* **Stated task**:
Recast the items as a Markdown table with the columns "Row" and "Line," starting at the line containing "Select callout number 10 next to the bracket" and running through the end of the items. Skip blank lines, and leave the pictures out.

━━━

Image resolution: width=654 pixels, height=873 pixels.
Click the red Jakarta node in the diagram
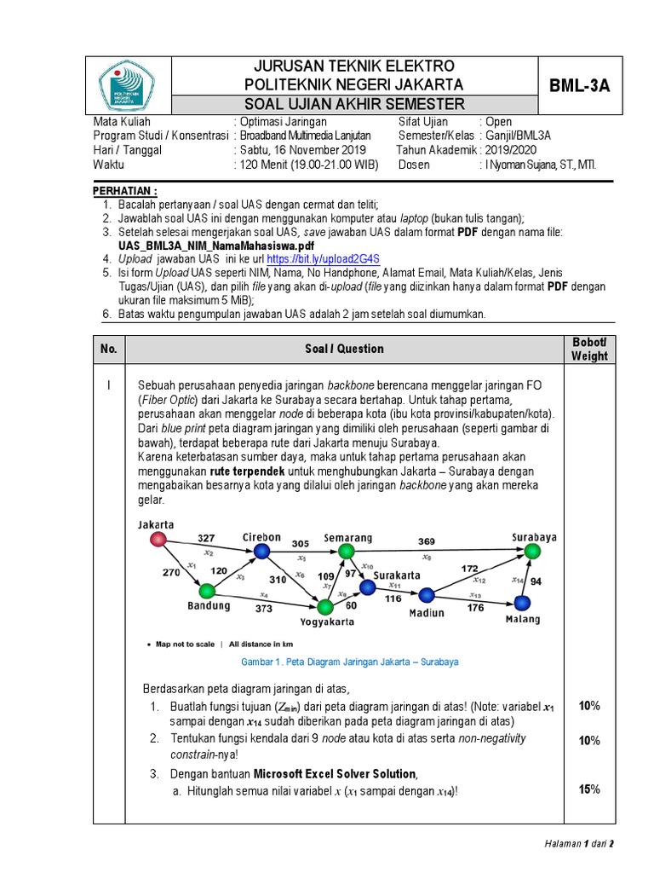(x=158, y=539)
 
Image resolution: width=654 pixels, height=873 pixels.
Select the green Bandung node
(x=206, y=590)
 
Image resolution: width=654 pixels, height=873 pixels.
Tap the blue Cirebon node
(x=262, y=552)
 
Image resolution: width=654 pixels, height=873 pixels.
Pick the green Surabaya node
(x=532, y=552)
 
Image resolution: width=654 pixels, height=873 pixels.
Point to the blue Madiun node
(x=427, y=595)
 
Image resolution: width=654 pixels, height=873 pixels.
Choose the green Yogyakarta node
(x=324, y=607)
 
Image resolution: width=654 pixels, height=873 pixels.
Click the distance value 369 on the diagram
(x=426, y=541)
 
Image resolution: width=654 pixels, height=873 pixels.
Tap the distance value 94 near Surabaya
(x=536, y=581)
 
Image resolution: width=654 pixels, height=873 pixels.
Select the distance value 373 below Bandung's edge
(x=263, y=609)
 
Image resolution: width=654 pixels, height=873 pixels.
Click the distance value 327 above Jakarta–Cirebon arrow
(x=206, y=538)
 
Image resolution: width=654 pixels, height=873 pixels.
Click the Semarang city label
(x=348, y=538)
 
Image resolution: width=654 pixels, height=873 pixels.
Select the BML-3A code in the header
(x=586, y=86)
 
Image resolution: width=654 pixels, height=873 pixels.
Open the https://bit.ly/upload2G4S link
(x=323, y=258)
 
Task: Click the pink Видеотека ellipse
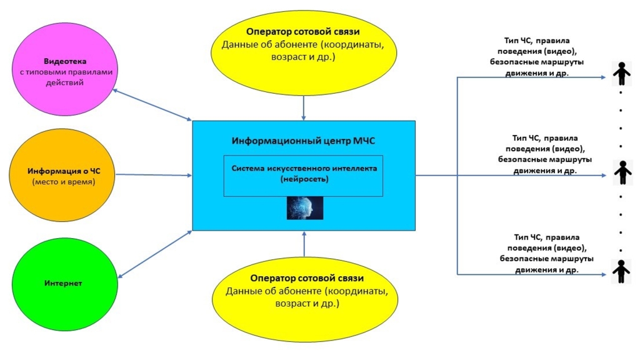pyautogui.click(x=63, y=72)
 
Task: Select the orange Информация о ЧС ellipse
pyautogui.click(x=62, y=175)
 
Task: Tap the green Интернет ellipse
pyautogui.click(x=63, y=283)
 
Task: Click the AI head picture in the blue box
pyautogui.click(x=305, y=208)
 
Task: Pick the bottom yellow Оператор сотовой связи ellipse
pyautogui.click(x=304, y=294)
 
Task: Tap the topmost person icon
pyautogui.click(x=621, y=73)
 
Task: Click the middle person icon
pyautogui.click(x=621, y=172)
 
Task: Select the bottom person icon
pyautogui.click(x=621, y=271)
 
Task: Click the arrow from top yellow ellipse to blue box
pyautogui.click(x=304, y=108)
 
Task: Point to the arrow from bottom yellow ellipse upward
pyautogui.click(x=304, y=244)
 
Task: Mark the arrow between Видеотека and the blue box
pyautogui.click(x=152, y=104)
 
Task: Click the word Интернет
pyautogui.click(x=63, y=283)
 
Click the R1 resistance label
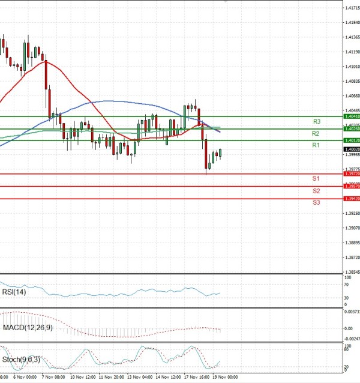316,146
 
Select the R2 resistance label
316,133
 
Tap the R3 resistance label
316,121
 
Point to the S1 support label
316,179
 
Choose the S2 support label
316,191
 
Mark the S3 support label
316,203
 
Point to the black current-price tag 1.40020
352,149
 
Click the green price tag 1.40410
352,116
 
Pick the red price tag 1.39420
352,199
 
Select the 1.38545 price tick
352,272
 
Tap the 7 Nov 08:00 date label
53,378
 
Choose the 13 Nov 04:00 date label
140,378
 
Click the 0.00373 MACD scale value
352,312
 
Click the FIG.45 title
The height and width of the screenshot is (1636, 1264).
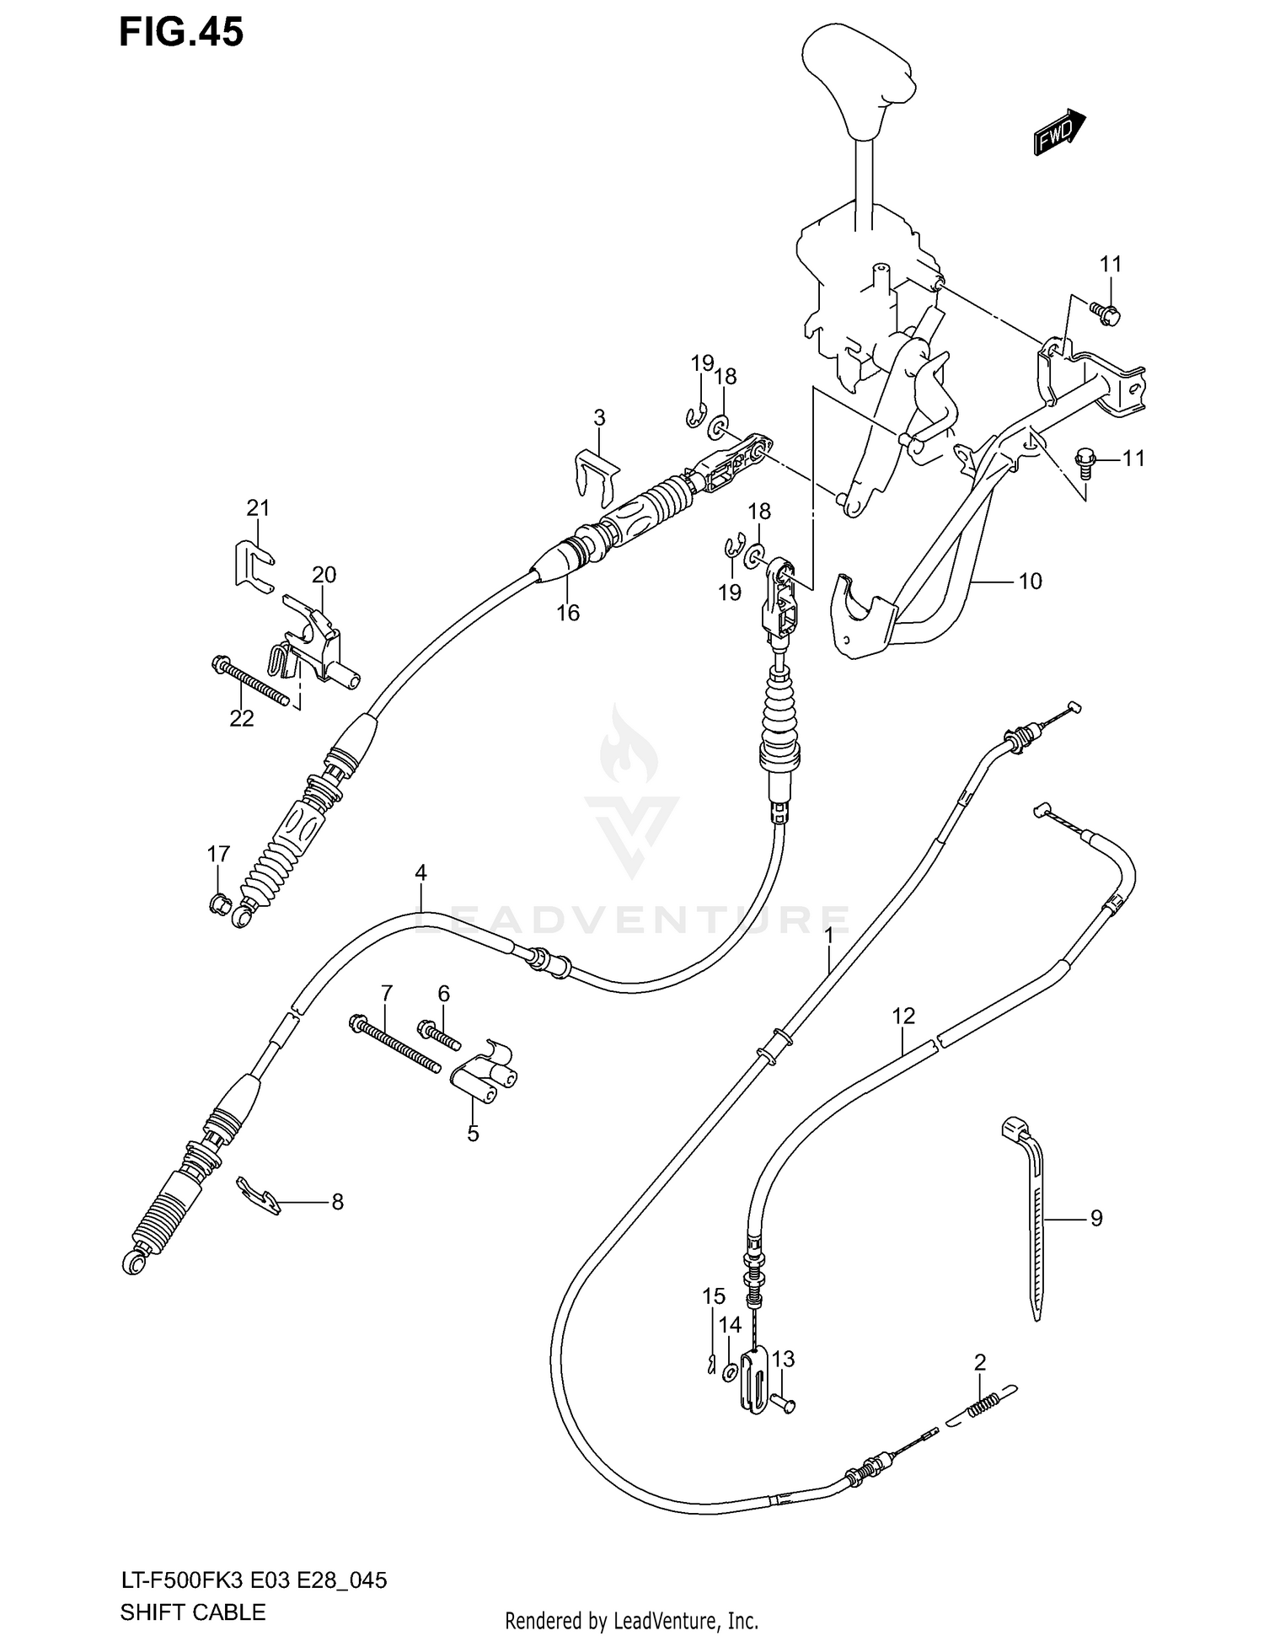(181, 32)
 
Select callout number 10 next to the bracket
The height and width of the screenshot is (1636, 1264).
(1031, 581)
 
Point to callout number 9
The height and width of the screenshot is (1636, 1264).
(1095, 1218)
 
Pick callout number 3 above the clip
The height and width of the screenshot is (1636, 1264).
(599, 417)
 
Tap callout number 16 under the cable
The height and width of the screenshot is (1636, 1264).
(568, 613)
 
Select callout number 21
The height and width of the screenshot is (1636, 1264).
(258, 507)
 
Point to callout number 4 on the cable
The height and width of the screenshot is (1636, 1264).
(420, 872)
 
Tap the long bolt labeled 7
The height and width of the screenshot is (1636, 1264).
(394, 1045)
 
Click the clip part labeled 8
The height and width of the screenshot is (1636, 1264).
(258, 1197)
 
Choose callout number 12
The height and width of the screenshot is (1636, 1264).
(903, 1016)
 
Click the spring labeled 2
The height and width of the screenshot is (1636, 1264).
(984, 1405)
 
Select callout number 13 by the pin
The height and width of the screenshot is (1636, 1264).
(783, 1359)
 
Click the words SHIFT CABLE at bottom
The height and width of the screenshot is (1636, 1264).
(193, 1612)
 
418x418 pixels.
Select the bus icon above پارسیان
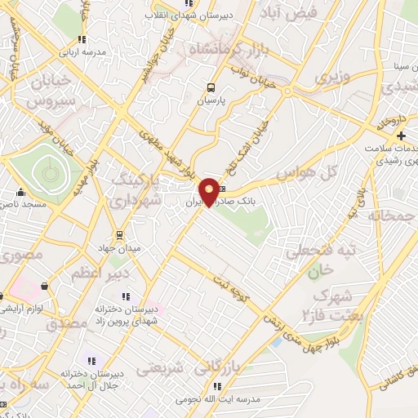click(211, 87)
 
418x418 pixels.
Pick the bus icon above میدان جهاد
click(119, 234)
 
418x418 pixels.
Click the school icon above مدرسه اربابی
click(81, 38)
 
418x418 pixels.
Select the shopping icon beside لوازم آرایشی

━━━

* **Task result**:
| Row | Line |
|---|---|
| 1 | Select callout number 10 next to the bracket |
| 2 | The height and width of the screenshot is (1636, 1264). |
| 3 | (1031, 581) |
| 4 | Point to callout number 9 |
| 5 | The height and width of the screenshot is (1636, 1264). |
| 6 | (1095, 1218) |
| 7 | Pick callout number 3 above the clip |
| 8 | The height and width of the screenshot is (1636, 1264). |
| 9 | (599, 417) |
| 10 | Tap callout number 16 under the cable |
| 11 | The height and width of the screenshot is (1636, 1264). |
| 12 | (568, 613) |
| 13 | Select callout number 21 |
| 14 | The height and width of the screenshot is (1636, 1264). |
| 15 | (258, 507) |
| 16 | Point to callout number 4 on the cable |
| 17 | The height and width of the screenshot is (1636, 1264). |
| 18 | (420, 872) |
| 19 | Tap the long bolt labeled 7 |
| 20 | The height and width of the screenshot is (1636, 1264). |
| 21 | (394, 1045) |
| 22 | Click the clip part labeled 8 |
| 23 | The height and width of the screenshot is (1636, 1264). |
| 24 | (258, 1197) |
| 25 | Choose callout number 12 |
| 26 | The height and width of the screenshot is (1636, 1264). |
| 27 | (903, 1016) |
| 28 | Click the spring labeled 2 |
| 29 | The height and width of the screenshot is (1636, 1264). |
| 30 | (984, 1405) |
| 31 | Select callout number 13 by the pin |
| 32 | The height and width of the screenshot is (1636, 1264). |
| 33 | (783, 1359) |
| 34 | Click the words SHIFT CABLE at bottom |
| 35 | The height and width of the screenshot is (1636, 1264). |
| 36 | (193, 1612) |
| 37 | 418x418 pixels. |
| 38 | Select the bus icon above پارسیان |
| 39 | click(211, 87) |
| 40 | 418x418 pixels. |
| 41 | Pick the bus icon above میدان جهاد |
| 42 | click(119, 234) |
| 43 | 418x418 pixels. |
| 44 | Click the school icon above مدرسه اربابی |
| 45 | click(81, 38) |
| 46 | 418x418 pixels. |
| 47 | Select the shopping icon beside لوازم آرایشی |